A number of financial services trade associations — including ACA International — have filed a comment opposing a petition from a telecom organization that seeks to give voice service providers more flexibility when notifying consumers of calls that have been blocked. The comment requests that the Federal Communications Commission use the notification mechanisms that it has already authorized.
A copy of the comment, filed by 10 trade groups, including the American Bankers Association, ACA International, Mortgage Bankers Association, American Financial Services Association, and the American Association of Healthcare Administrative Management, can be accessed by clicking here.
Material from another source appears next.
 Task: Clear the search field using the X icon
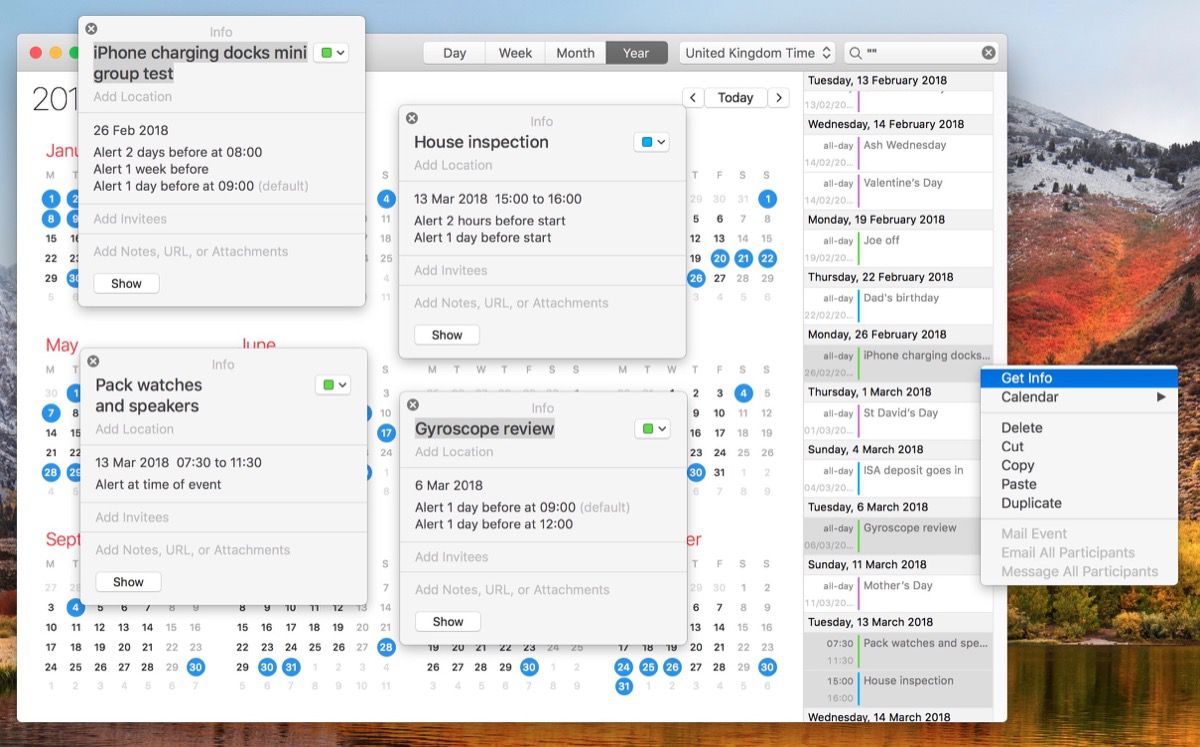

Under guidelines issued by the FCC, voice service providers are required to use specific codes when notifying callers that a call has been blocked. The petition, filed by USTelecom, seeks to allow providers to use other codes when calls are blocked for a number of reasons, both technical and driven by policy concerns. The petition “proffers no compelling reason” to remove the existing requirements and many of the members of the trade associations in question “are equipped to receive and process” the codes so they can understand exactly why calls are being blocked.
Blocked calls will be returned with one of three codes — informing the caller that the call is unwanted and that the caller should not try to call that number again, that the call was blocked by an intermediary, and that the call was rejected.
The FCC should deny the petition because the TRACED Act requires that “redress for blocked calls be transparent and effective,” the associations argued in their comment, and the process that has been laid out already by the FCC accomplishes that task.